Sam Eaton: A TV ad running this week features Duke Energy CEO Jim Rogers endorsing a mandatory limit on greenhouse gases:
Jim Rogers: Why would the head of one of America's largest coal-burning utilities support a cap on carbon emissions? Because America has to start making smart choices.
Rogers' message is the opposite of what the U.S. Chamber of Commerce is saying. The world's largest business group claims capping emissions would cause energy shortages and higher prices.
What's noteworthy here is that Rogers holds a seat on the Chamber of Commerce's governing board, as do many other prominent supporters of climate change legislation. That's led Peter Altman with the Natural Resources Defense Council to pose this question:
Peter Altman: Who is the Chamber really representing here?
Altman researched the Chamber of Commerce board's positions on climate change legislation. And out of the group of businesses that have publicly stated their positions, 19 favored federal action and only four opposed it. And three of those four are coal-mining companies.
Altman: The staff seem to be freelancing on the agenda of just a few of their members and not adequately representing where the majority of the members of their board that have got a position on climate change really find themselves.
In recent weeks, companies like Nike and Johnson & Johnson have publicly criticized the Chamber for not reflecting their views. But the Chamber's head of government affairs, Bruce Josten, says member disagreements are nothing new.

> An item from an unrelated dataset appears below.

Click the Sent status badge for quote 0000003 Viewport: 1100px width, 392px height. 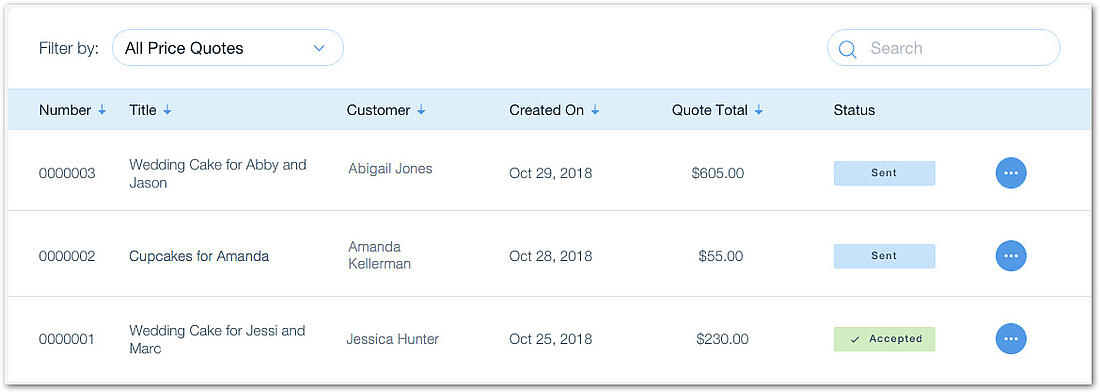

Bruce Josten: Do I have a diversity of viewpoints in the membership of the United States Chamber of Commerce? Yes. Let me be perfectly clear: On every issue that comes before the Congress of the United States.

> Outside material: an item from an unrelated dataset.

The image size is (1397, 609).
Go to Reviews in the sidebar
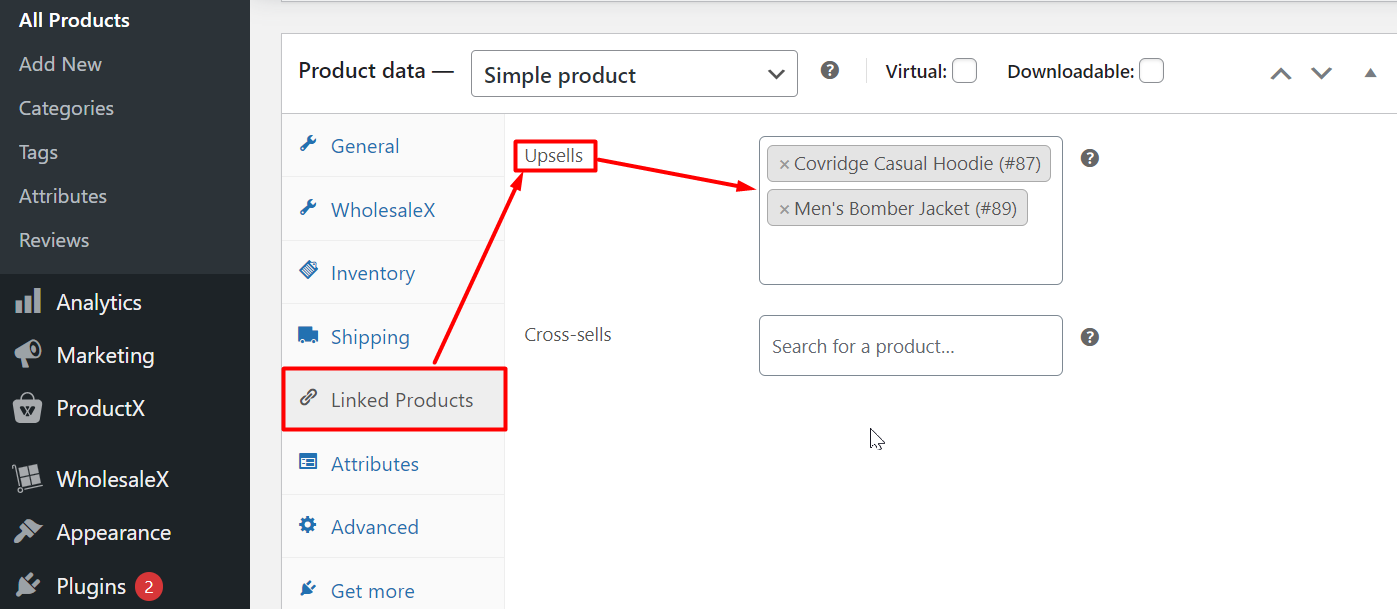(53, 240)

But the issue of climate change is different. James Thurber heads American University's Center for Congressional and Presidential Studies.
James Thurber: This is major in terms of its impact upon the economy and upon the way you extract and use energy. And so therefore it is major in terms of the stress upon certain interests.
Thurber says forming business coalitions is the easy part. The challenge is maintaining them. Especially when limits on greenhouse gas emissions threaten to hurt some industries a lot more than others.
I'm Sam Eaton for Marketplace.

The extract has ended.